About this exercise: Transcribe exactly, and without pictures, the lines from the one that contains "Viewport: 1687px width, 851px height." through the last line of the material.

++++ Data extracts ++++

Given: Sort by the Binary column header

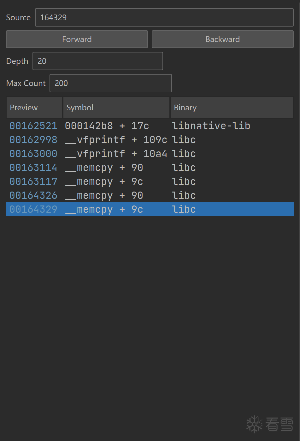Looking at the screenshot, I should (232, 108).
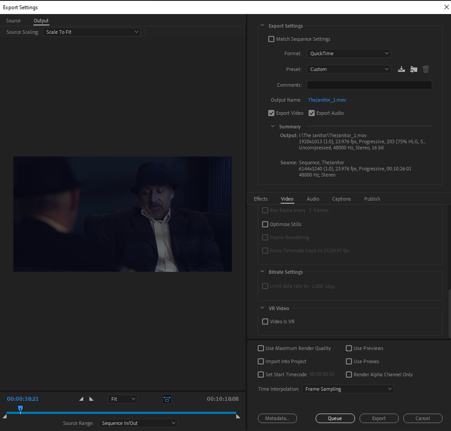
Task: Delete the Custom preset
Action: [x=426, y=69]

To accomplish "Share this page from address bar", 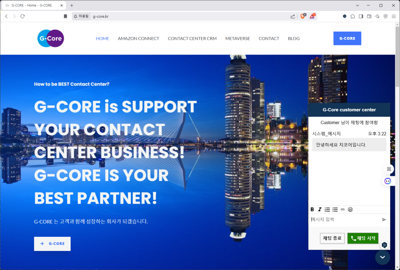I will point(293,16).
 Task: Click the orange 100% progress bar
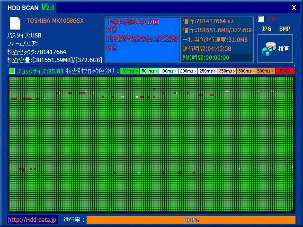[191, 220]
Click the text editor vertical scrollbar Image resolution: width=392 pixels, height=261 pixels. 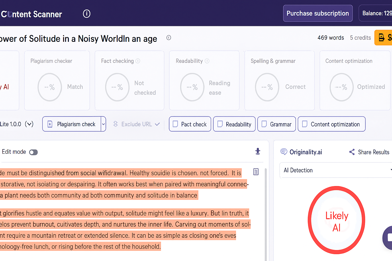click(266, 214)
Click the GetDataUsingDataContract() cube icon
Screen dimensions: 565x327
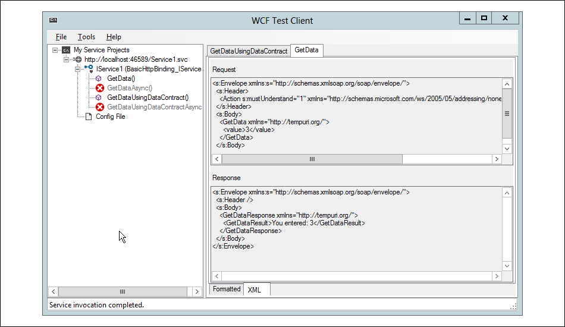tap(98, 98)
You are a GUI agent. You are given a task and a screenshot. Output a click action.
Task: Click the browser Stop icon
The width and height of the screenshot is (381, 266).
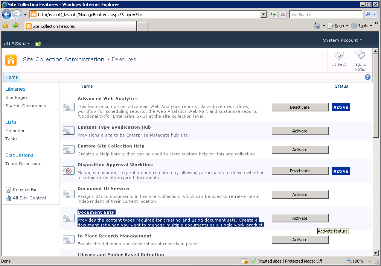(x=283, y=15)
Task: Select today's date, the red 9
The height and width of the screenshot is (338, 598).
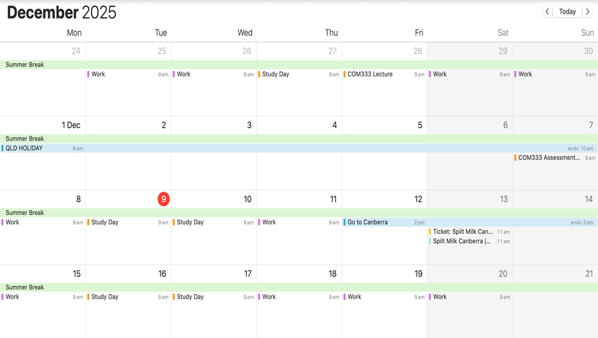Action: [164, 199]
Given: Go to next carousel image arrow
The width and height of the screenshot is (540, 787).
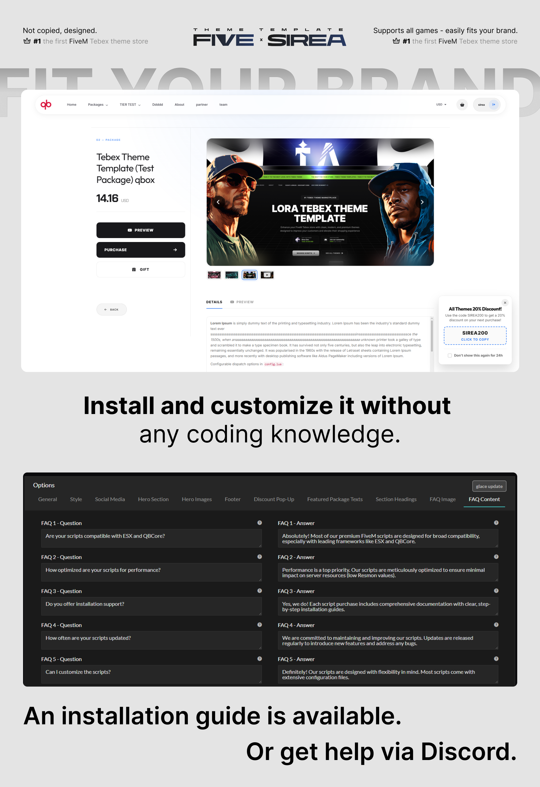Looking at the screenshot, I should tap(422, 202).
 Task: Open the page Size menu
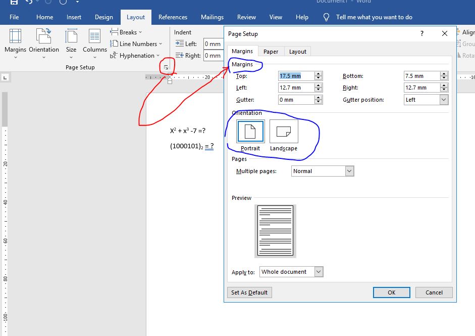tap(71, 41)
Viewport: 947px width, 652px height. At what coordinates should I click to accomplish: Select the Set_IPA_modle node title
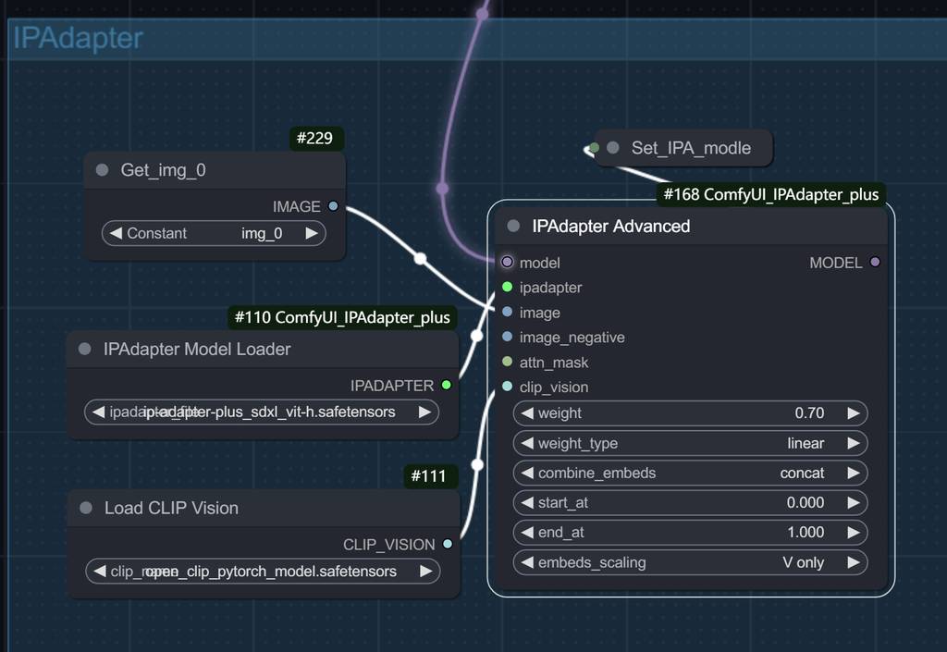point(690,148)
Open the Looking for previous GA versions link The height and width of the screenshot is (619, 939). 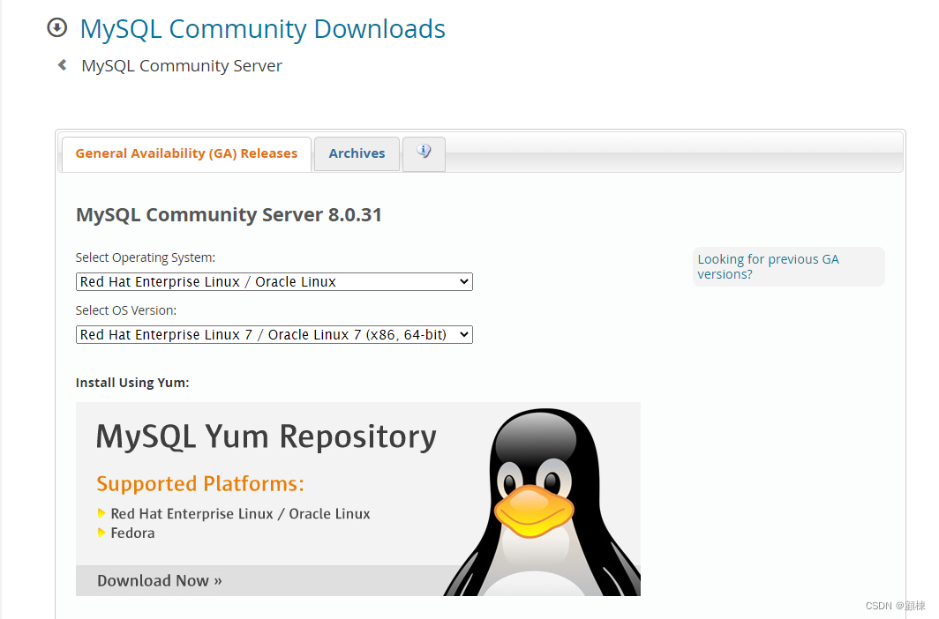point(768,266)
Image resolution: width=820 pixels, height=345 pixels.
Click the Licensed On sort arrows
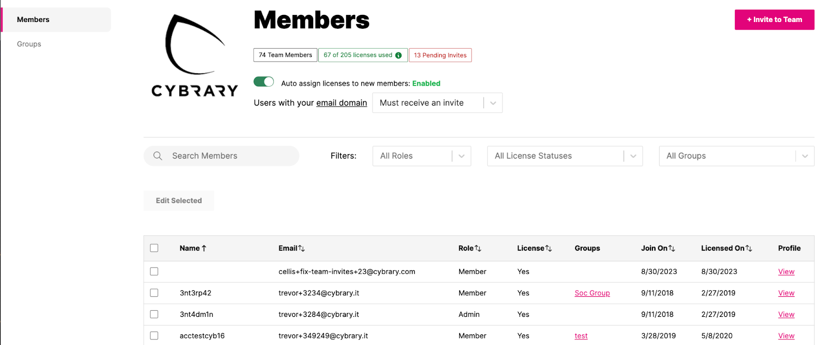click(x=749, y=249)
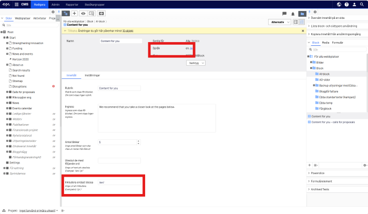Click the Hantera link

pyautogui.click(x=195, y=40)
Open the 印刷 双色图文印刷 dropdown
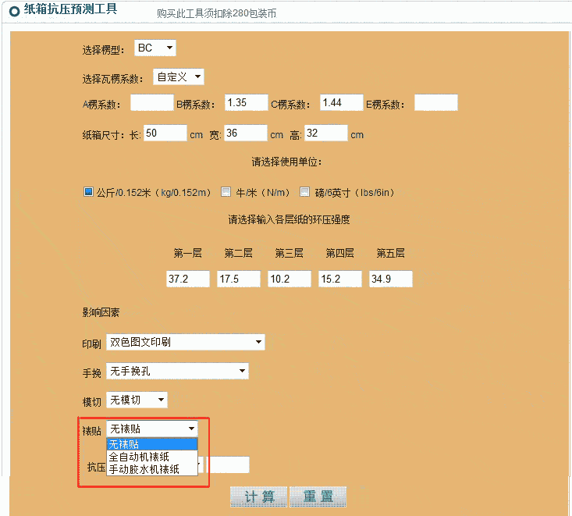This screenshot has width=572, height=516. coord(186,342)
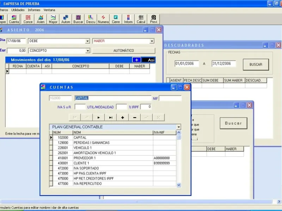Click the Numera toolbar icon
This screenshot has width=282, height=211.
(x=103, y=19)
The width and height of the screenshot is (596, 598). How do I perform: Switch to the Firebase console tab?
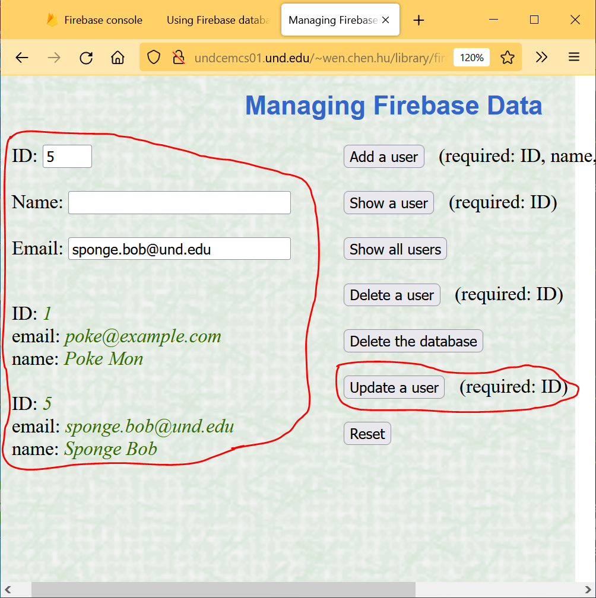tap(95, 20)
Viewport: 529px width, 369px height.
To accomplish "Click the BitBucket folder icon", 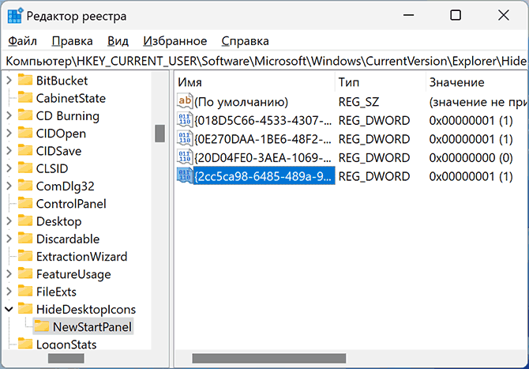I will 25,80.
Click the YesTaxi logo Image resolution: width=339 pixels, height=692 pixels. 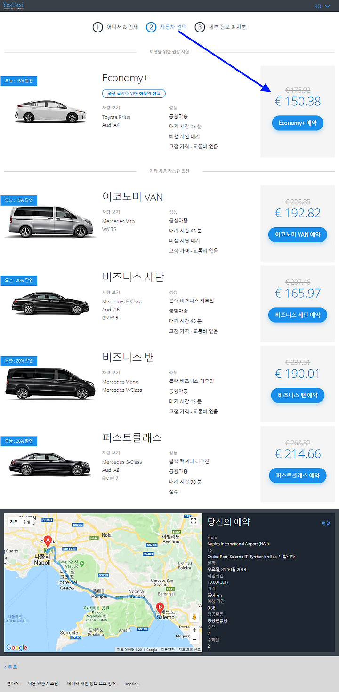pyautogui.click(x=13, y=6)
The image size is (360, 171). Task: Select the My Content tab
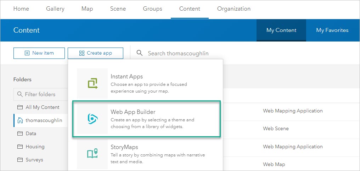pyautogui.click(x=281, y=30)
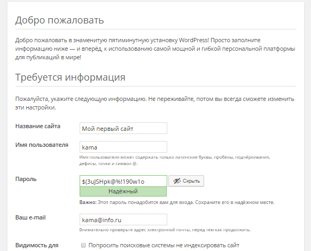Click the Требуется информация section heading
Screen dimensions: 311x251
click(70, 77)
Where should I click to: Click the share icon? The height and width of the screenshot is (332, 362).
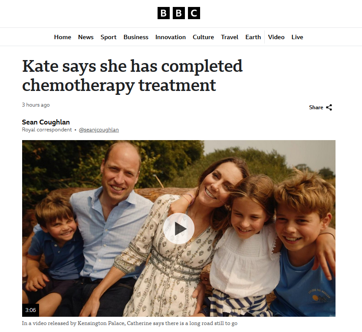[x=329, y=107]
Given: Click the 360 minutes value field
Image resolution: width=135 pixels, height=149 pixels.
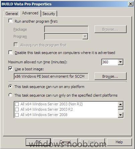Looking at the screenshot, I should pos(110,62).
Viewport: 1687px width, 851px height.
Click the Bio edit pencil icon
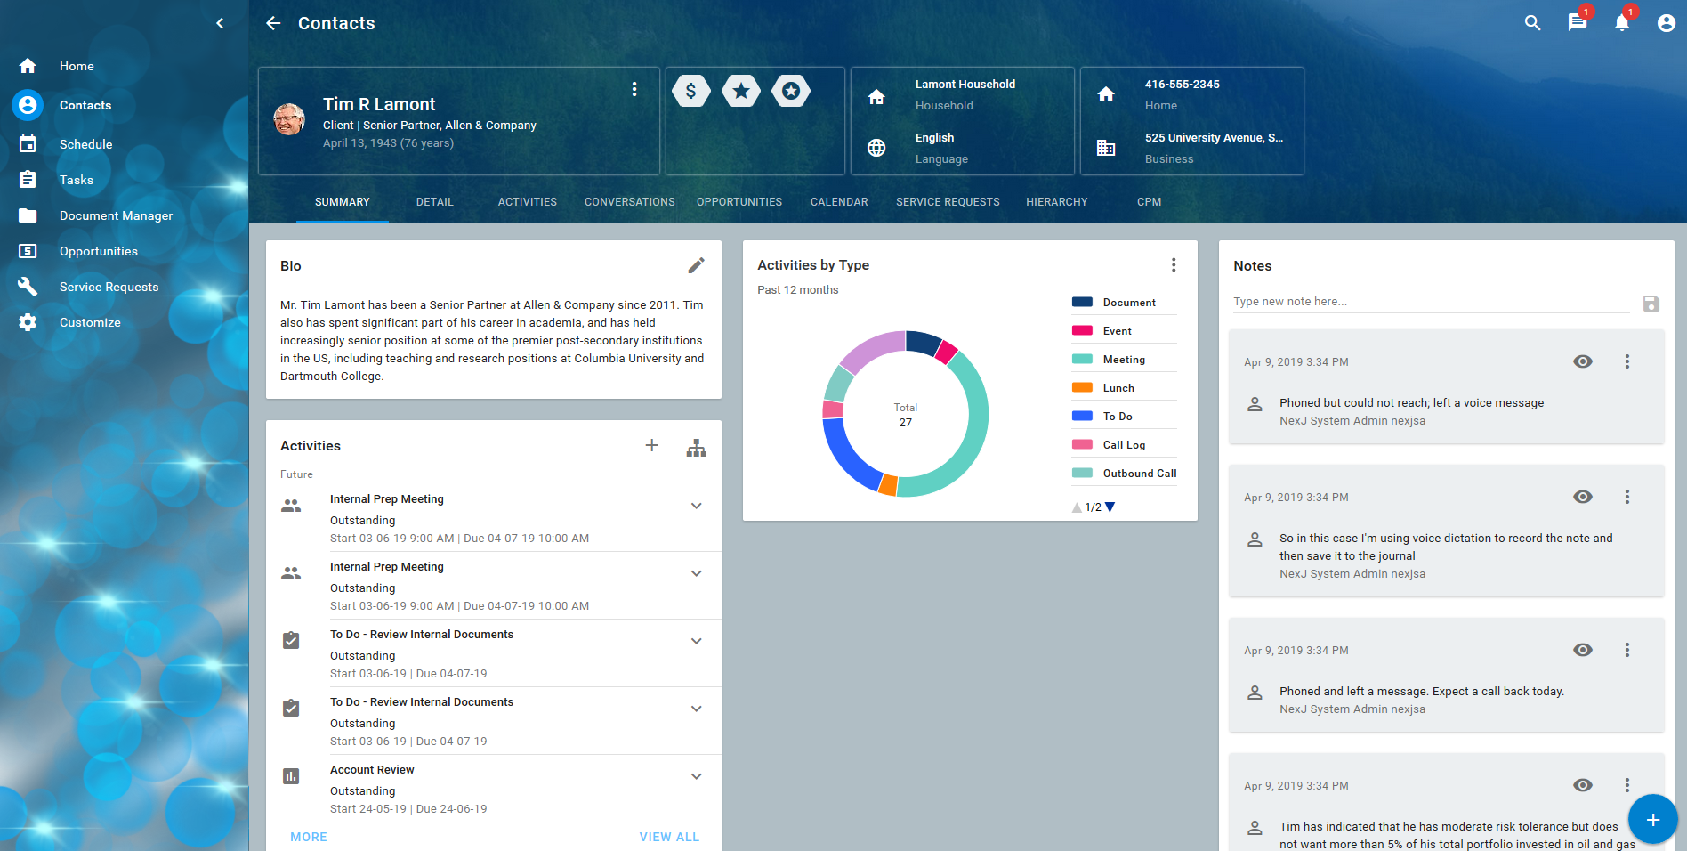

++++

Result:
Viewport: 1687px width, 851px height.
Click the Bio edit pencil icon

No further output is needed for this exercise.